Pages

Ads 468x60px

Mahasiswa Abadi, Sang Preman Kampus

Saya sering melihat, banyak mahasiswa yang sepertinya betah sekali hidup di kampus. Mengapa saya sebut betah? Yah, karena tampaknya mereka memang tidak niat lulus. Entah sudah berapa lama mereka menjadi kuncen kampus. Mungkin enam tahun, tujuh tahun, atau malah sepuluh tahun. Istilah bagi mereka adalah mahasiswa abadi.
Cukup mengherankan sebenarnya. Kenapa yah mereka tidak segera lulus saja? Apa karena memang susah lulus, atau malah karena malas? Ckckck….

Kalau telat lulusnya hanya setahun atau dua tahun sih masih bisa disebut wajar, tapi kalau telatnya sampai empat atau lima tahun kan keterlaluan juga. Hal ini membuat saya bertanya-tanya, apa mereka tidak malu? Teman-teman seangkatannya mungkin sudah bekerja dan sukses, lah sementara dia malah bangkotan di kampus.

Yang paling menyebalkan adalah jika mereka merasa seperti penguasa kampus. Sudah tidak lulus-lulus, jadi preman kampus pula. Menyebalkan. Masalahnya, tentu saja tidak banyak yang berani melawan. Umurnya kan jauh lebih uzur.

Saya punya pengalaman pribadi terkait dengan preman kampus ini.
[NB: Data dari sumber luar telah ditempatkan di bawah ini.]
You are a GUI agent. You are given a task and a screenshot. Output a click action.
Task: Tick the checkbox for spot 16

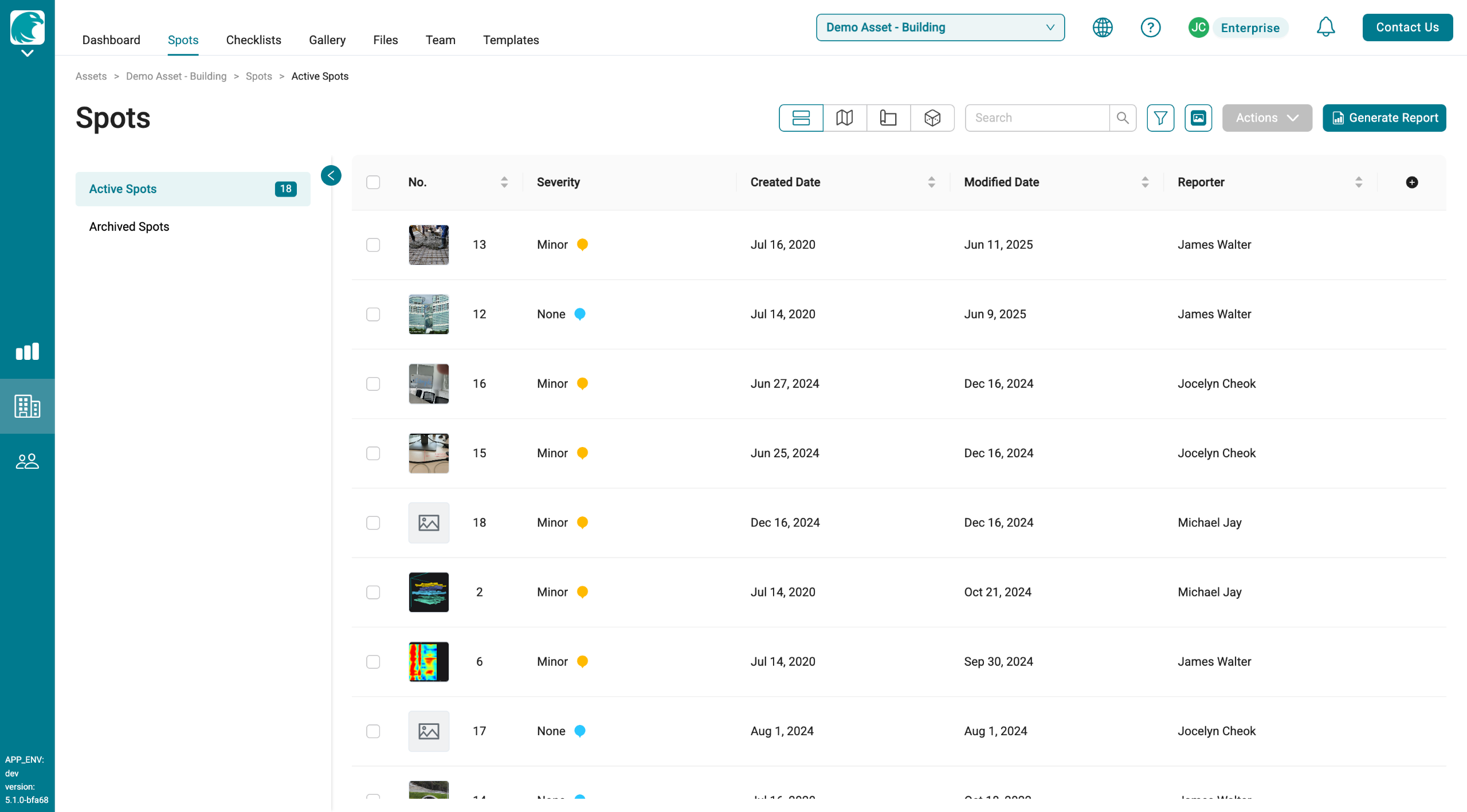pyautogui.click(x=373, y=384)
Sekitar dua tahun lalu (2009), saya “tanpa sengaja” nyaris baku hantam dengan si preman uzur.
Preman Uzur (PU): “Lo ngajak gue ribut? Lo nggak tau siapa gue?”
Saya: “Emang kamu siapa?”
PU: “Gue yang megang **** (sensor, ini nama Unit Kegiatan Mahasiswa di kampus saya)! Gue senior di sana!”
Saya: “Senior? Emang angkatan berapa?”
PU: “Gue angkatan 2002!”1
Saya (menelan ludah dan berpikir dalam hati): “Ya ampun, ini sih senior banget. Malah harusnya udah jadi veteran. Bisa gawat nih kalo ribut ama dia. Pantesan aja dari tadi anak-anak **** udah pada nongkrong di depan Student Centre sambil melirik-lirik gue, ternyata mereka sedang mem-backing orang ini.
PU: “Kalo mau ribut, ayo! Atau jangan-jangan, lo takut ama gue?”
Saya (masih dalam hati): Takut ama lo sih nggak, gue cuma khawatir dikeroyok temen-temen lo.
PU: “Jawab, a****g!”
Saya (dengan wajah sok polos): “Angkatan 2002? Kok nggak lulus-lulus? Bego…”
PU: “A****g! Beraninya lo ngehina gue!!!”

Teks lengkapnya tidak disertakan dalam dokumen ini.